Some founders in the space are trying to account for that. Cristina Vanko is building an audio-based dating app, Arrow, that requires users to send a voice recording to a potential partner to match. Even though AI voice deepfakes have been problematic for everyone from actors to President Joe Biden, Vanko thinks voice is crucial for online dating. She sees it as key to countering the AI boom that she thinks is leading to “a new way of catfishing personality”—forcing users to play more games and making the process of finding a relationship more stressful.
“You want to know that you’re connecting with the person itself—voice gets to the meat of that while you’re having a real conversation, figuring out their intentions, listening to the tone in their voice, and just having something to say,” Vanko said. “You’re gonna go on a date and have a conversation anyway, so why not [do that] right away and see if you even want to go?”
This surge of new AI startups will be a boon for the biggest tech players in the space, according to Kunst, Cleo Capital’s managing director who advised Bumble—but the incumbents are also rolling out fresh AI features of their own to compete. Match Group, parent of the dating apps leading the pack in the United States, declined to comment for this story. But the company told shareholders in January that it plans to roll out some of the same sorts of tools (aimed at curating profiles and photos, and improving the overall match journey) this year, investing up to $30 million in AI innovation.

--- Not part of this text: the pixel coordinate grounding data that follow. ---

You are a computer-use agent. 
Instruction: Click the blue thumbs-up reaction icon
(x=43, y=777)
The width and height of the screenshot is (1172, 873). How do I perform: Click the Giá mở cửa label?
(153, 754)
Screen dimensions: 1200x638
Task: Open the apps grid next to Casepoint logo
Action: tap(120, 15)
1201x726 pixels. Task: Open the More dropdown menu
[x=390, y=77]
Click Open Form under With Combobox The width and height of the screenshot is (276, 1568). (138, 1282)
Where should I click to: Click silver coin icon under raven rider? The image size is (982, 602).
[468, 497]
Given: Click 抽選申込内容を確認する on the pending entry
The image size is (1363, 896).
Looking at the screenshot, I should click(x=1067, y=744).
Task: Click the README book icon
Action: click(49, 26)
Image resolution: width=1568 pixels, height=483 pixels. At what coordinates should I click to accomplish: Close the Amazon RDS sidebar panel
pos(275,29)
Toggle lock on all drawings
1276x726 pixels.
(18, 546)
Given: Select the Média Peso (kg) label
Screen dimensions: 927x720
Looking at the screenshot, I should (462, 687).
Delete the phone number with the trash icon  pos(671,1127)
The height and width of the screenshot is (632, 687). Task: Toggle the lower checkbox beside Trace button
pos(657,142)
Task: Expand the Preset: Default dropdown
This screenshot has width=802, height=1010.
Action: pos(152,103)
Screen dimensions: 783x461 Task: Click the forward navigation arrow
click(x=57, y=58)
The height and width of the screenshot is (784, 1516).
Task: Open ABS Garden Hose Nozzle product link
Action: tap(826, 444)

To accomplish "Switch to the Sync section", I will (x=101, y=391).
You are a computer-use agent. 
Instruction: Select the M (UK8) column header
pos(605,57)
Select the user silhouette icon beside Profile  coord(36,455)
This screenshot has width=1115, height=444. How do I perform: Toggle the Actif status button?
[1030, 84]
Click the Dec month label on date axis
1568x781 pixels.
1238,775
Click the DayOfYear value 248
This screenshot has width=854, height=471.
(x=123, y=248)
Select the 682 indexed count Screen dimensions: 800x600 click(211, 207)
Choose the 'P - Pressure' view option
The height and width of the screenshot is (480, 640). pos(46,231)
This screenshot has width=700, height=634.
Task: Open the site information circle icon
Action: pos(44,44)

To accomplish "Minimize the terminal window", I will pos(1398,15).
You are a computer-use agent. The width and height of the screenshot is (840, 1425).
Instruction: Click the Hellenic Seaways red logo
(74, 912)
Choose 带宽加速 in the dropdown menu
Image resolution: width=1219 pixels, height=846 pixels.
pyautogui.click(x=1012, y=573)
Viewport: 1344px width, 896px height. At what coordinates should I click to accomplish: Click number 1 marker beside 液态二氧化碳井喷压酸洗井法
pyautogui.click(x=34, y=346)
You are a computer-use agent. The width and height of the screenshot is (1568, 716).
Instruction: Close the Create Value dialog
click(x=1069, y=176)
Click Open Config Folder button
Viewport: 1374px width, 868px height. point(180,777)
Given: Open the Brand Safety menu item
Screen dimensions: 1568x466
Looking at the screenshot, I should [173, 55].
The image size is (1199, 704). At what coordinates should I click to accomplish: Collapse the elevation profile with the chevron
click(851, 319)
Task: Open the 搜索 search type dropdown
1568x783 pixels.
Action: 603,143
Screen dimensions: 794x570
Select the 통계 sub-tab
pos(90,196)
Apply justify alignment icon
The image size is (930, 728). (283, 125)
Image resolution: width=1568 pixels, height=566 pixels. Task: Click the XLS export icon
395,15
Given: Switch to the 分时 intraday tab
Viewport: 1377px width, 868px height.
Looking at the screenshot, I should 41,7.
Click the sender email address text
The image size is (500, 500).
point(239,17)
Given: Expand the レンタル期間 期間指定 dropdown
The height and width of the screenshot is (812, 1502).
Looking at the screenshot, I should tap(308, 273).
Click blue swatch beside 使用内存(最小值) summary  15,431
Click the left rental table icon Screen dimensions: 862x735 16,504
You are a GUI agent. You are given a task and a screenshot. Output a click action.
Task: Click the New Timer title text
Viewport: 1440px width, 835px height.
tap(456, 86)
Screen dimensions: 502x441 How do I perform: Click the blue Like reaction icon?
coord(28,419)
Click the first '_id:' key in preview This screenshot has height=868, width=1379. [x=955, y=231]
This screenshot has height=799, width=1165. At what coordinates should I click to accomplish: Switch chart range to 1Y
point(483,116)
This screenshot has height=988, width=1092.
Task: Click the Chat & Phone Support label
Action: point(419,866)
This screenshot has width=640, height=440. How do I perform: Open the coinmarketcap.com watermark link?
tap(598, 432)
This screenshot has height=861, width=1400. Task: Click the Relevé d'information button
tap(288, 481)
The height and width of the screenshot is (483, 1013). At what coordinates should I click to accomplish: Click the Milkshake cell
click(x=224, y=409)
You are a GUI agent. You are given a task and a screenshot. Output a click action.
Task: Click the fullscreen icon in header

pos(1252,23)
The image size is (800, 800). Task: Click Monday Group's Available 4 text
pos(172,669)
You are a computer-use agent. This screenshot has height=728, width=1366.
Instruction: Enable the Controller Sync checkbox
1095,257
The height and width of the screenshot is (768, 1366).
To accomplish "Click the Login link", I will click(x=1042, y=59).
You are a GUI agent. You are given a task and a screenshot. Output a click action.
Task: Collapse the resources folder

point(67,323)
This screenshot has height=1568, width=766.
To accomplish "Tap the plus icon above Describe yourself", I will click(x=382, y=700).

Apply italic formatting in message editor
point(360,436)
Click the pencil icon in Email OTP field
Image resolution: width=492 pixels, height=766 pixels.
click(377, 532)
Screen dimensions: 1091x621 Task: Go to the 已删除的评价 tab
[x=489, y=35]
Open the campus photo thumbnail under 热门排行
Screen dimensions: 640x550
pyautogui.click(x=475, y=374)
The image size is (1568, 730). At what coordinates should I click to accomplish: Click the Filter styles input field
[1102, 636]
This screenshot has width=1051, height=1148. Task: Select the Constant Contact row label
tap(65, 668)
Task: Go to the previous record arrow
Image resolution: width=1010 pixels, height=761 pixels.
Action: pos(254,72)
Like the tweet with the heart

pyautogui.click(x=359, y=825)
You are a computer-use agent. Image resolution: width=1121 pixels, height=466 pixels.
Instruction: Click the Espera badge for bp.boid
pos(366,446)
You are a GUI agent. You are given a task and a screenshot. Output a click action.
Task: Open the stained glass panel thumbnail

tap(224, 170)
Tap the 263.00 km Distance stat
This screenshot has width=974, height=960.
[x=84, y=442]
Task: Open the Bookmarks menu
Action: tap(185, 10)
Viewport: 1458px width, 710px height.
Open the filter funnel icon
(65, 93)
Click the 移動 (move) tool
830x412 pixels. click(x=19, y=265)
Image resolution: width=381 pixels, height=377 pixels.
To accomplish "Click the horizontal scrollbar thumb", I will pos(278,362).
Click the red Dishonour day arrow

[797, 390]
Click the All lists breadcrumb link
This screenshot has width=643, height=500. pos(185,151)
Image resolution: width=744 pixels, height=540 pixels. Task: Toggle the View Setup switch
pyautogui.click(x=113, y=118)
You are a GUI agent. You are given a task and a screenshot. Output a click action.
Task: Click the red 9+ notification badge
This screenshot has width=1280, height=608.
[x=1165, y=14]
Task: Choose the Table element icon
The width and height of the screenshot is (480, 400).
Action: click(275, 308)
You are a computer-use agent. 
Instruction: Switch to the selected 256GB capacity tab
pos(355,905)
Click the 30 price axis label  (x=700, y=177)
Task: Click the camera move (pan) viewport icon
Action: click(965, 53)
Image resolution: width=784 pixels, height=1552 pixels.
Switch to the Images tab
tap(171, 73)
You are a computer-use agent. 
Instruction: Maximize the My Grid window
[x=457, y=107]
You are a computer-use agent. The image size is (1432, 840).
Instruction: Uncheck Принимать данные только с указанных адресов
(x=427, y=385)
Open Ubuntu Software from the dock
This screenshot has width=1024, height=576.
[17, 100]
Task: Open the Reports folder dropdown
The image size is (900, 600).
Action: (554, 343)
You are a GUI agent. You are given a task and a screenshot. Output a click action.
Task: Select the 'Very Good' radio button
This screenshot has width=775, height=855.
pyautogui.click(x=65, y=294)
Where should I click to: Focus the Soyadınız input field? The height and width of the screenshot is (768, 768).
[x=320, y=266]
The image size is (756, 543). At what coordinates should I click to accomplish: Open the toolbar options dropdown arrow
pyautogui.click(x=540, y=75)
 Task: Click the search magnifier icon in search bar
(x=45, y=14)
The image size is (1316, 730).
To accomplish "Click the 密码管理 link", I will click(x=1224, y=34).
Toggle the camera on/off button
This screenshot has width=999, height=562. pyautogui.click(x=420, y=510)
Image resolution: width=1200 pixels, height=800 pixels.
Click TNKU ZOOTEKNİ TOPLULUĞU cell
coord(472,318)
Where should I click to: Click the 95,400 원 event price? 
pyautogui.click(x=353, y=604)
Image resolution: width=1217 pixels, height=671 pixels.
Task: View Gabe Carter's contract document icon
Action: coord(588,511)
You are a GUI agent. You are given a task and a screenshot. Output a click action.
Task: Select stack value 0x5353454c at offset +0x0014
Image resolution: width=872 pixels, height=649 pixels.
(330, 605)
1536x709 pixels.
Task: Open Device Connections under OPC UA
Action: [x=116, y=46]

They’re “working across the entire portfolio on moonshot ideas and incubating new products,” CEO Bernard Kim said on a recent earnings call. “This technology is revolutionary for dating.”
Who found ‘the one’
Sasha stopped using the bot once he and Karina began seriously dating; he instead set it up to periodically summarize messages with people he’d been talking to on Telegram. But he stopped dead in his tracks when it one day encouraged him to propose.
“Offer Karina to marry, emphasizing that your relationship is balanced and strong,” the bot said in a message in Russian translated and reviewed by Forbes. “Explain that you value your time together, attention to each other’s feelings, and share the details of everyday life. Express your desire to strengthen your relationship through marriage, emphasizing that this is a step towards creating a future together. Mention how you imagine her happy, dancing at the wedding and that this is a moment you would like to experience together.”
In January 2024, one year after they met in-person for the first time, Sasha proposed to Karina in Hong Kong. They’re planning to get married in August.
Asked whether it was Sasha, or the bot, that found “the one,” Karina replied, laughing: “I think the bot found me, for Sasha.”
But they hope to write their wedding vows on their own.
Rashi Shrivastava and Nina Bambysheva contributed reporting.